Durante evento no Maracanã, Hefesto, aproveitando-se da grande aglomeração de pessoas, esbarra em Hera, utilizando esse impacto como distração para subtrair, para si, um aparelho de telefone celular e uma carteira, contendo dinheiro e cartões. Atento à dinâmica e percebendo a subtração, Kratos se pronuncia para interceptar a fuga de Hefesto. Ocorre que, ao se aproximar e dar a ordem de parada, Kratos sofre diversas agressões por parte de Hefesto, consistentes em socos e um chute que o derruba ao solo. Hefesto só é capturado meia hora depois, quando tentava revender o aparelho subtraído. Diante desse cenário, é correto afirmar que Hefesto deverá responder por:
- A)furto qualificado pela destreza e lesões corporais leves;
Errada, porque a violência posterior não transforma o caso em furto qualificado, já que houve agressão logo após a subtração para assegurar a fuga.

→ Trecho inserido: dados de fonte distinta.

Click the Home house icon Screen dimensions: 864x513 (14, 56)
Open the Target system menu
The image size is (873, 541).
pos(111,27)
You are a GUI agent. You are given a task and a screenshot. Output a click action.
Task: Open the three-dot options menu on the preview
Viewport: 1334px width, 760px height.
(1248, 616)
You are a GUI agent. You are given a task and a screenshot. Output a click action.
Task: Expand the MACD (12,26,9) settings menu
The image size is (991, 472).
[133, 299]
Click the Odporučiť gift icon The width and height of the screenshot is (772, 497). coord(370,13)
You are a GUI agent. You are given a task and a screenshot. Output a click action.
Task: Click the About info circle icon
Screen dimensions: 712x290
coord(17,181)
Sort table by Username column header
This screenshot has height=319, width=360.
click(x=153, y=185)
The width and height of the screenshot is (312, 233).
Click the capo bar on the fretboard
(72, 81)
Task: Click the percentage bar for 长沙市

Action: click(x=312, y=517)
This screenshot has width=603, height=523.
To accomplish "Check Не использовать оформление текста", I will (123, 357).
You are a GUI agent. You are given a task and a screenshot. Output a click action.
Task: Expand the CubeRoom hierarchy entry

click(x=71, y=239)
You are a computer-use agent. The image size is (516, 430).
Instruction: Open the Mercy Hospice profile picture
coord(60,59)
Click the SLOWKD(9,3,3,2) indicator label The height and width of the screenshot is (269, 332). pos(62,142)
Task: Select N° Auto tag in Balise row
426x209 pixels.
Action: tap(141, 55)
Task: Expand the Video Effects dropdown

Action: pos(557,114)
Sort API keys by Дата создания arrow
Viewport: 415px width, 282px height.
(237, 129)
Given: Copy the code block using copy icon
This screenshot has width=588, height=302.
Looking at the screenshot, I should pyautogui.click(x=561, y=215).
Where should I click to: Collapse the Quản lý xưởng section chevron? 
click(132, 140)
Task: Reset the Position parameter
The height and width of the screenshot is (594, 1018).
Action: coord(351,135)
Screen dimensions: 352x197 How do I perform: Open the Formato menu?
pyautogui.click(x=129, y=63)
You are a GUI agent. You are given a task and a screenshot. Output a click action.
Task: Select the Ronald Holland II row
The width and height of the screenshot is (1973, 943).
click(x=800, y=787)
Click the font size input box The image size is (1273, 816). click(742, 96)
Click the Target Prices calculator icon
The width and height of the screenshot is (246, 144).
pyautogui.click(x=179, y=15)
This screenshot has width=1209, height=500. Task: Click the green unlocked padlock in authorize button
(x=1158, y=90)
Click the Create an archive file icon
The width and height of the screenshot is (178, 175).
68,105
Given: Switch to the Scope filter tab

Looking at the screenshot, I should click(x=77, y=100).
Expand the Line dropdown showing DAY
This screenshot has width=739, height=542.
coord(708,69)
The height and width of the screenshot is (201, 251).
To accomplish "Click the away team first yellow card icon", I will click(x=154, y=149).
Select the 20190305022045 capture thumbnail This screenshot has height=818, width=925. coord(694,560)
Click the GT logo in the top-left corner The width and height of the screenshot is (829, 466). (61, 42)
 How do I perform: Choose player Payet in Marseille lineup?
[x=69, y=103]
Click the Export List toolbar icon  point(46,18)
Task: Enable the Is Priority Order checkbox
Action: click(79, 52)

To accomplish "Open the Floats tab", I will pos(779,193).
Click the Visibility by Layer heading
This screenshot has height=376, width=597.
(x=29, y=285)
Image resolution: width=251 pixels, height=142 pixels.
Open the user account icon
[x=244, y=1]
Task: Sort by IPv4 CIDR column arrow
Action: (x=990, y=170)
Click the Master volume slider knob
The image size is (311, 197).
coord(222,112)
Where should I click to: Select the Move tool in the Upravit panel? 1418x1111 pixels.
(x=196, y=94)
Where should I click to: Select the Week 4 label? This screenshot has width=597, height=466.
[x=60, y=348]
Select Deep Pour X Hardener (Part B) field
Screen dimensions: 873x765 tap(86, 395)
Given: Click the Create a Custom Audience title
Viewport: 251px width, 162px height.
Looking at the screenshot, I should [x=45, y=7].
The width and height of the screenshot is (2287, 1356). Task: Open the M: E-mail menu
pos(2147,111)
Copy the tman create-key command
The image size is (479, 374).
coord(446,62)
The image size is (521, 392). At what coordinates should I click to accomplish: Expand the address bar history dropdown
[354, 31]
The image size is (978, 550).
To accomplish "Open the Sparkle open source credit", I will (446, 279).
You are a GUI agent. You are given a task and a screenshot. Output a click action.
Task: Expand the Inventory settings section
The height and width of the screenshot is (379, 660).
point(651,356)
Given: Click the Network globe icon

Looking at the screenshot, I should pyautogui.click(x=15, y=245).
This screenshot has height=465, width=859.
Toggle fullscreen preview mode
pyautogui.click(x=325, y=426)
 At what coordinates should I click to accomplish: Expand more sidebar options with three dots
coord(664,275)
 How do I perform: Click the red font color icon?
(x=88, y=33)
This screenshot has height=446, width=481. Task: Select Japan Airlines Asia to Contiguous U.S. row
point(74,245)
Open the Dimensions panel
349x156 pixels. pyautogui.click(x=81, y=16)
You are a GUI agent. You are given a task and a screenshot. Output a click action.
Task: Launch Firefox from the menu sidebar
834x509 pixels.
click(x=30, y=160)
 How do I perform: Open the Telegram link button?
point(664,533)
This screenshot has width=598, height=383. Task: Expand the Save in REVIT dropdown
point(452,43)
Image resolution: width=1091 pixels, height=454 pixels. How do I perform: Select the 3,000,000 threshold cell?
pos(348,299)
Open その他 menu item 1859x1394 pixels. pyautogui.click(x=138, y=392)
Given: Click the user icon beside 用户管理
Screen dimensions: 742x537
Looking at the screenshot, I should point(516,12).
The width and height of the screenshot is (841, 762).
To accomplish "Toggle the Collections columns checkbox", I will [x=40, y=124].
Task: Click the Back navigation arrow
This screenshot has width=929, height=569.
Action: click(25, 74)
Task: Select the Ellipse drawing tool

- B)furto simples e lesões corporais leves;
Errada, porque não se trata de furto simples: a violência empregada depois da subtração afasta essa tipificação.
- C)roubo próprio;
Errada, porque no roubo próprio a violência ou grave ameaça ocorre antes ou durante a subtração, e aqui ela veio depois.
- D)roubo impróprio;
Certa, pois houve violência logo após a subtração para assegurar a fuga e a impunidade, hipótese típica de roubo impróprio.
- E)roubo majorado.
Errada, porque roubo majorado exige uma causa de aumento específica, como concurso de pessoas, emprego de arma de fogo ou restrição da liberdade, o que não aparece no enunciado.
Gabarito: D
Aqui o ponto central é distinguir furto de roubo. No furto, a subtração ocorre sem violência ou grave ameaça. Já no roubo, o agente usa violência ou grave ameaça para subtrair ou para garantir a subtração, a fuga ou a impunidade. O Código Penal trata isso no art. 157, e o §1º descreve exatamente a situação em que, logo depois da subtração, o agente emprega violência contra a pessoa com essa finalidade. No caso, Hefesto primeiro subtrai o celular e a carteira e só depois, ao ser percebido por Kratos, passa a agredi-lo com socos e chute para tentar escapar. Isso encaixa no chamado roubo impróprio: primeiro vem a subtração; depois, a violência serve para assegurar a fuga ou a posse da coisa. Não é um novo furto com lesão, nem roubo próprio, porque a violência não foi o meio inicial para arrancar os bens da vítima. A doutrina costuma resumir assim: se a violência vem antes ou durante a subtração, há roubo próprio; se vem depois, imediatamente após a subtração, para manter o bem ou fugir, há roubo impróprio. A jurisprudência também segue essa leitura, valorizando a sequência dos fatos e a finalidade da agressão. Por isso, o gabarito é a letra D. Hefesto responderá por roubo impróprio, pois usou violência logo após a subtração para tentar manter a vantagem e escapar da abordagem.